The Reverend James H. Wilbur (1811-1887), a native of New York, was appointed a missionary to Oregon in 1846. His early work was concentrated in Oregon City and Portland, where he organized the Taylor Street Methodist Episcopal Church in 1849. In 1851 he established Portland Academy and Female Seminary. In 1853 he became Pastor at Umpqua (later named Wilbur in his honor), in Douglas County, and a year later founded Umpqua Academy--a "feeder school" for Willamette University and the first academic enterprise of its kind between Salem and Sacramento. Jason Lee had pinpointed this part of southern Oregon as a prospective field of labor during a reconnaissance prior to his departure. Wilbur was appointed Superintendent of Education on the Yakima Reservation in 1860 and became Indian Agent at Fort Simcoe. He served on the Reservation in various capacities through 1880 and died seven years later in Walla Walla.

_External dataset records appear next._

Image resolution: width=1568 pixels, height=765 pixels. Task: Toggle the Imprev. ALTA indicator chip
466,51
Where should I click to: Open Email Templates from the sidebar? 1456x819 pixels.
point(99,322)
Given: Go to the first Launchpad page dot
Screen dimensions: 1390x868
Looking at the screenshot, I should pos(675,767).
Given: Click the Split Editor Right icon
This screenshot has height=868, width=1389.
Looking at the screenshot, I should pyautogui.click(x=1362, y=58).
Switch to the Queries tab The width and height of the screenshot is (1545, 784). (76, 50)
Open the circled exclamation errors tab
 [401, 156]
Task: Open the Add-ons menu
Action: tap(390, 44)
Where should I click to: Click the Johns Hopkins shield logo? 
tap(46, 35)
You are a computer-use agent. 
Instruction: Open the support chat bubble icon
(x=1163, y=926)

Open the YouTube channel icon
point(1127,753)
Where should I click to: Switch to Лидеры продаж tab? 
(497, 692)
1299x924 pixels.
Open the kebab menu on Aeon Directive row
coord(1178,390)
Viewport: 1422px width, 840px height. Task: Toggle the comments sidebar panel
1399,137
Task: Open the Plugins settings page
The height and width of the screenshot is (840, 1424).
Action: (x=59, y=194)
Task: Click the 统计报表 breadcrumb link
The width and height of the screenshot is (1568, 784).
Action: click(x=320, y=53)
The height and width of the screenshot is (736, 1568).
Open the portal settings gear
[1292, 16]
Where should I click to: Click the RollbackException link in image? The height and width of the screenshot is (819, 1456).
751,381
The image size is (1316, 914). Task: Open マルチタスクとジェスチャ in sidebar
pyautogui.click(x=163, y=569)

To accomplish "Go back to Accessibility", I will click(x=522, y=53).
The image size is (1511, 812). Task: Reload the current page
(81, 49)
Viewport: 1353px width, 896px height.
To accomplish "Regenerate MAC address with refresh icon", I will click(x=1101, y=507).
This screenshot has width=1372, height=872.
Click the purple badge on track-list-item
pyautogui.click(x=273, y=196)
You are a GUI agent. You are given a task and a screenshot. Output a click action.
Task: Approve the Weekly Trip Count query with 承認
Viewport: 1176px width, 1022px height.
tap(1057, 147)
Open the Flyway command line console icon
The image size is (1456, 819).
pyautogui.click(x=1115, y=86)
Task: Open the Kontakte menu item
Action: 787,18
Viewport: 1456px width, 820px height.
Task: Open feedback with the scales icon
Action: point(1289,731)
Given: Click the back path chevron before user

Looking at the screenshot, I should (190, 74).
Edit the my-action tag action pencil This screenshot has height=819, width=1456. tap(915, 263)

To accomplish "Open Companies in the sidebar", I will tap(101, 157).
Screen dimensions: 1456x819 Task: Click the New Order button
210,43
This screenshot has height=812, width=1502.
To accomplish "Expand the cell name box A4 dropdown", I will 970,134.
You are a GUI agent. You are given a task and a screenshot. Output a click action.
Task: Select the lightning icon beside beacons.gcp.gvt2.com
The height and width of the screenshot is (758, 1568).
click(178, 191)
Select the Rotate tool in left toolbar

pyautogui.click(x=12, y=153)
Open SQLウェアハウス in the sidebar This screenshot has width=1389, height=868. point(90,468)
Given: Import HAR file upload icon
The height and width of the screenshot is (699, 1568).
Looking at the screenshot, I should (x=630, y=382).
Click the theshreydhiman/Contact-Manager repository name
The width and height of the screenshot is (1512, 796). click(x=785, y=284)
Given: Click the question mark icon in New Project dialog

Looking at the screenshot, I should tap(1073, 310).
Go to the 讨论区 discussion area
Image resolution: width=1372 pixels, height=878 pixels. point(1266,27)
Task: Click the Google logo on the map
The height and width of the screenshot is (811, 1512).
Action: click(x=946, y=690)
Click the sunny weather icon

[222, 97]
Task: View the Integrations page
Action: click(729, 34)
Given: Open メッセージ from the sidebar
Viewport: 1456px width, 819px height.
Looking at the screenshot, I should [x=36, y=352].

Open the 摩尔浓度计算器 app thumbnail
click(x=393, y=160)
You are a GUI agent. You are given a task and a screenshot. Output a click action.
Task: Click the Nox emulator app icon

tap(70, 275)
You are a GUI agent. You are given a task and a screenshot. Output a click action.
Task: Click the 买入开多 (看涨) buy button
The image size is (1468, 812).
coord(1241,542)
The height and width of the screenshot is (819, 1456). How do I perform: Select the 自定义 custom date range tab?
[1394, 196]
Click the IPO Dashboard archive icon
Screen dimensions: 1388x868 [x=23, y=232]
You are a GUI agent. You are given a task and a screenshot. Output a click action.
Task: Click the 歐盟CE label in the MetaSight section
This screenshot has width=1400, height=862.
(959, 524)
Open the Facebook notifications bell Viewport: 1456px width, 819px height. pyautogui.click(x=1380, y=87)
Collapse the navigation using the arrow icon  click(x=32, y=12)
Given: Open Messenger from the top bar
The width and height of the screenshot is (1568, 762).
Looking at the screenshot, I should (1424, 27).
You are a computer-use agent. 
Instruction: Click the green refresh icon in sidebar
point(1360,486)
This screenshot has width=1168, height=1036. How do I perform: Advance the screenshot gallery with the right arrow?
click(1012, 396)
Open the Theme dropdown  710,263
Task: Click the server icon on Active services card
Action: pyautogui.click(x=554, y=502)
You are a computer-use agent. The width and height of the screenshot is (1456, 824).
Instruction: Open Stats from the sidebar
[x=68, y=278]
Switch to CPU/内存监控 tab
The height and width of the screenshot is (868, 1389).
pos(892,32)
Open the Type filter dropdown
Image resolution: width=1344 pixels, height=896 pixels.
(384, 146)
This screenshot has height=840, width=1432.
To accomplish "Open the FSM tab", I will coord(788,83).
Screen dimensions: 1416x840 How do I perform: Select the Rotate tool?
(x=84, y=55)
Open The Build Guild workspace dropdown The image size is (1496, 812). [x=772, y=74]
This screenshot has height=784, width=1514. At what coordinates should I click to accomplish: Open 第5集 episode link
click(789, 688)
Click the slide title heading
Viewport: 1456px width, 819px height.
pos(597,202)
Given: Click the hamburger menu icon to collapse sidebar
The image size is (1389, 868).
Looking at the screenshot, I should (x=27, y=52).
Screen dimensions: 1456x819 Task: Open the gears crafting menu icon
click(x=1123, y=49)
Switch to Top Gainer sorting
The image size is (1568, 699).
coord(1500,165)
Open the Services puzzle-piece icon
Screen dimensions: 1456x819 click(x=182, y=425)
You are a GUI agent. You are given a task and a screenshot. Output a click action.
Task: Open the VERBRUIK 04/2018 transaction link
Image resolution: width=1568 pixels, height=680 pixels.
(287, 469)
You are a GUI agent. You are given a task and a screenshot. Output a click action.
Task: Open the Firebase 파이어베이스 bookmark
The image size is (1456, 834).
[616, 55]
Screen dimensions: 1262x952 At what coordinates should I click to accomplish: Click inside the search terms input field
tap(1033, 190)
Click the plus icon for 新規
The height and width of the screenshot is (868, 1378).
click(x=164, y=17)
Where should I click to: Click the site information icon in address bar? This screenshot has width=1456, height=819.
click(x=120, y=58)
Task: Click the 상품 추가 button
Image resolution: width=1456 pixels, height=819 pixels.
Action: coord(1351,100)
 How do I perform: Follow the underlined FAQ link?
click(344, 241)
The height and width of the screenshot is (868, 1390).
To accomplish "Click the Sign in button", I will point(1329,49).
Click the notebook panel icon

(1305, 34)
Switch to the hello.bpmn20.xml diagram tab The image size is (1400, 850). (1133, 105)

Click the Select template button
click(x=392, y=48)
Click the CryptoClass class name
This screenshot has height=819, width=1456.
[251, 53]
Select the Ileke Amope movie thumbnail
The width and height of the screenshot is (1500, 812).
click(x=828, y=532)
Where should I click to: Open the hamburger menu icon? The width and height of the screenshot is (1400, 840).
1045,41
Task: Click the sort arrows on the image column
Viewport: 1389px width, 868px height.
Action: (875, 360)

Jesse Quinn Thornton (1810-1888) had been admitted to the Virginia bar when he came overland in 1846 in a party led by Jesse Applegate which pioneered the Southern Immigrant Route of the Oregon Trail. In 1847 he was elected judge of the Provisional Supreme Court of Oregon but resigned his post to become the Provisional Governor's official emissary to Washington for the purpose of promoting legislation to create the Oregon Territory. He practiced law in Oregon City, Portland and Salem, taking an active part in public affairs and promoting Willamette University. Oregon and California in 1848, his two-volume work describing his early career and experiences on the Oregon Trail, was published by Harper and Brothers in 1849.